Indications for ZEMDRI:
Susceptible complicated urinary tract infections (cUTI), including pyelonephritis.
Give by IV infusion over 30mins. ≥18yrs (CrCl ≥90mL/min): 15mg/kg every 24hrs for 4–7 days (an oral therapy may be considered after Zemdri to complete a total of 7–10 days [IV + oral]). Dose adjustments may be required based on renal function changes. Renal impairment (CrCl ≥60–<90mL/min): 15mg/kg every 24hrs; (CrCl ≥30–<60mL/min): 10mg/kg every 24hrs; (CrCl ≥15–<30mL/min): 10mg/kg every 48hrs; (CrCl <15mL/min or on renal replacement therapy, including hemodialysis): insufficient data.
<18yrs: not established.
Nephrotoxicity. Ototoxicity. Neuromuscular blockade. Fetal harm.

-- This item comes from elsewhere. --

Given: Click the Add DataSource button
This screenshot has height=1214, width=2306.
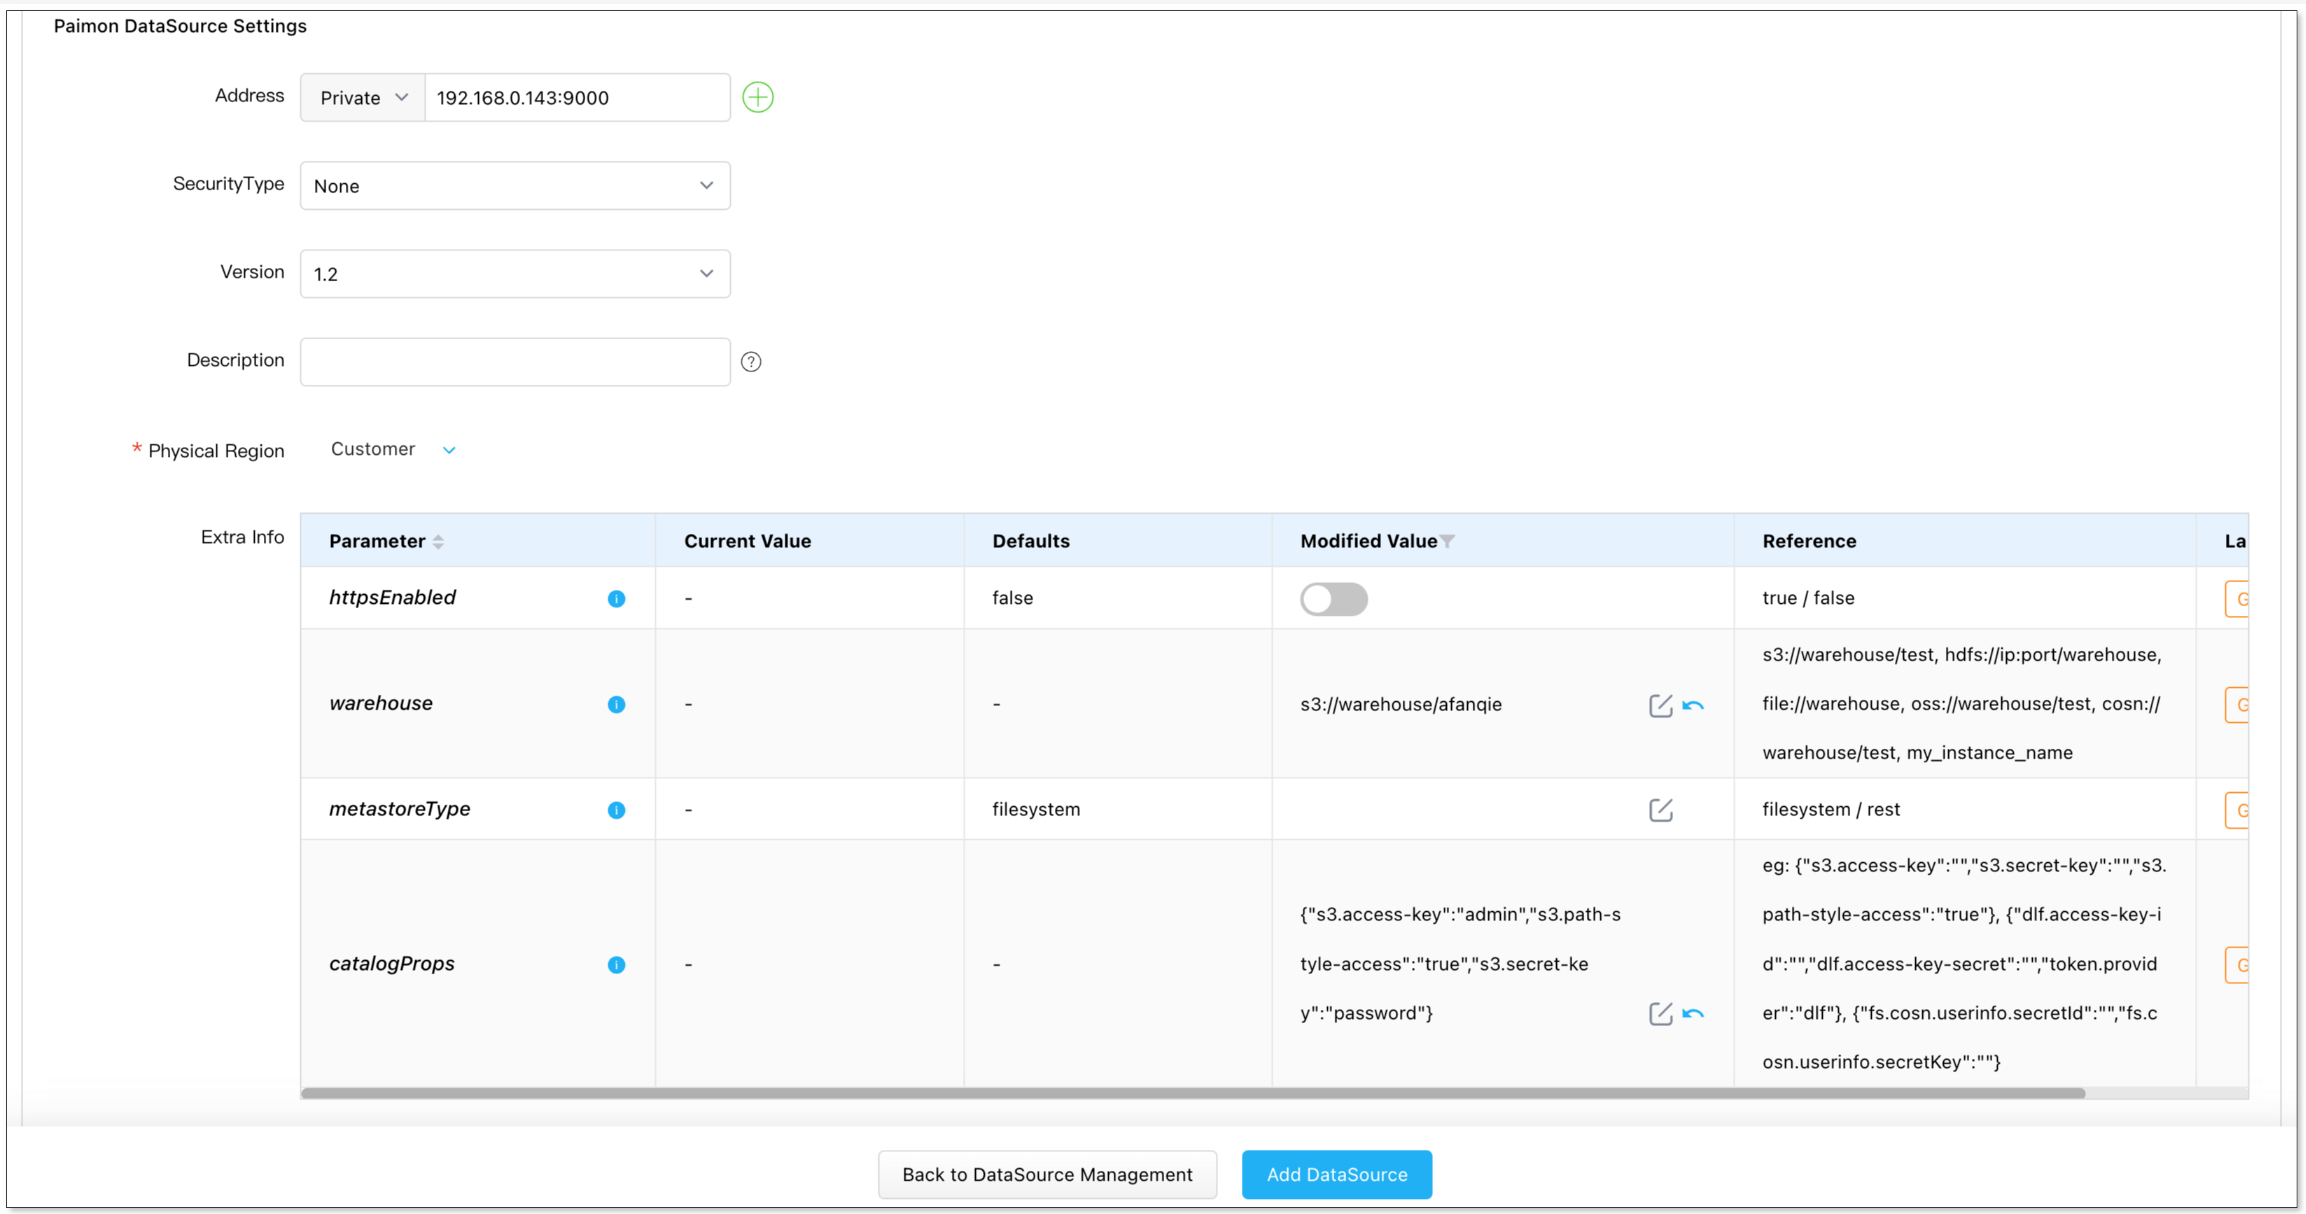Looking at the screenshot, I should pyautogui.click(x=1336, y=1175).
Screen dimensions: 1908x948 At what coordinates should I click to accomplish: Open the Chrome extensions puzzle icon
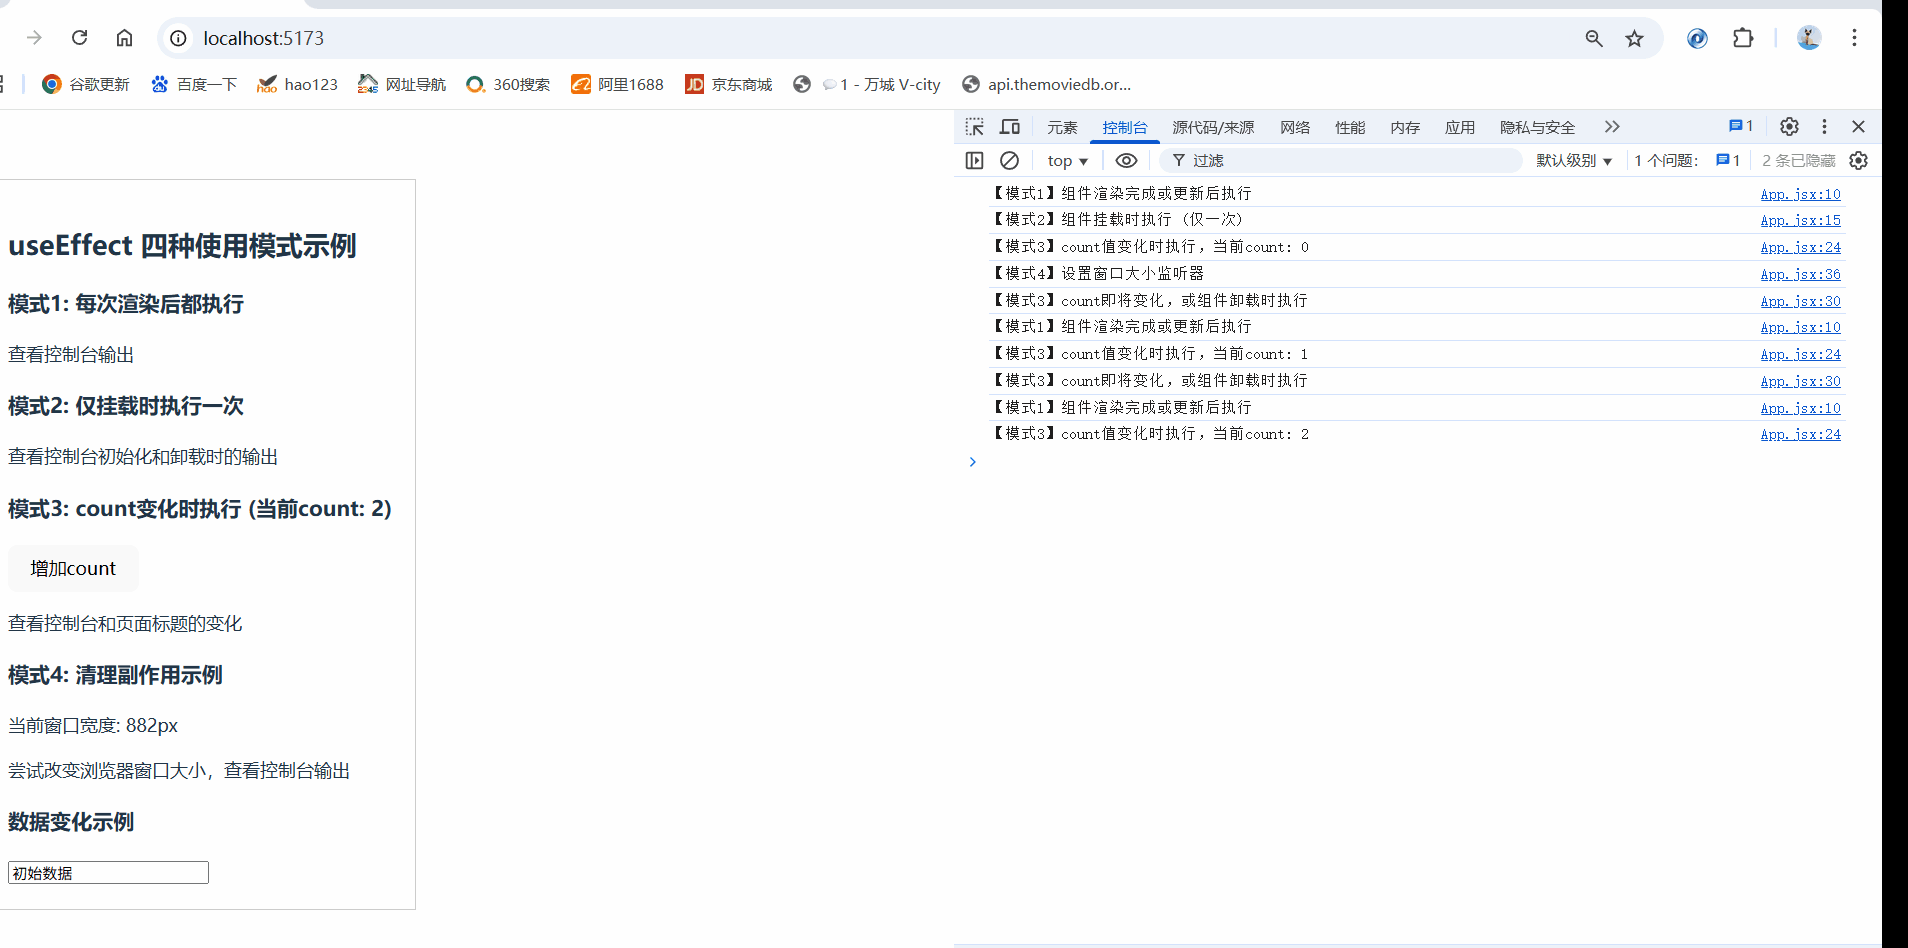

Assess CrCl in all patients prior to initiation, daily during therapy, and esp. in those at increased risk of nephrotoxicity (eg, renal impairment, elderly, concomitant potentially nephrotoxic drugs). Patients with CrCl ≥15–<90mL/min: monitor and maintain plasma trough level <3mcg/mL. Risk of ototoxicity (eg, family history of hearing loss, renal impairment, taking higher doses and/or prolonged use): consider benefit-risk of therapy. Underlying neuromuscular disorders (eg, myasthenia gravis) or concomitant neuromuscular blockers: monitor for adverse reactions. Discontinue if allergic reaction occurs. Renal impairment: monitor and adjust dose (see Adult). Elderly: monitor. Pregnancy: fetal harm can occur. Nursing mothers.
Increased risk of nephrotoxicity with concomitant nephrotoxic drugs. May potentiate neuromuscular blockade.
Decreased renal function, diarrhea, hypertension, headache, nausea, vomiting, hypotension; ototoxicity (eg, hearing loss, tinnitus, vertigo), neuromuscular blockade, hypersensitivity, possible C. difficile-associated diarrhea.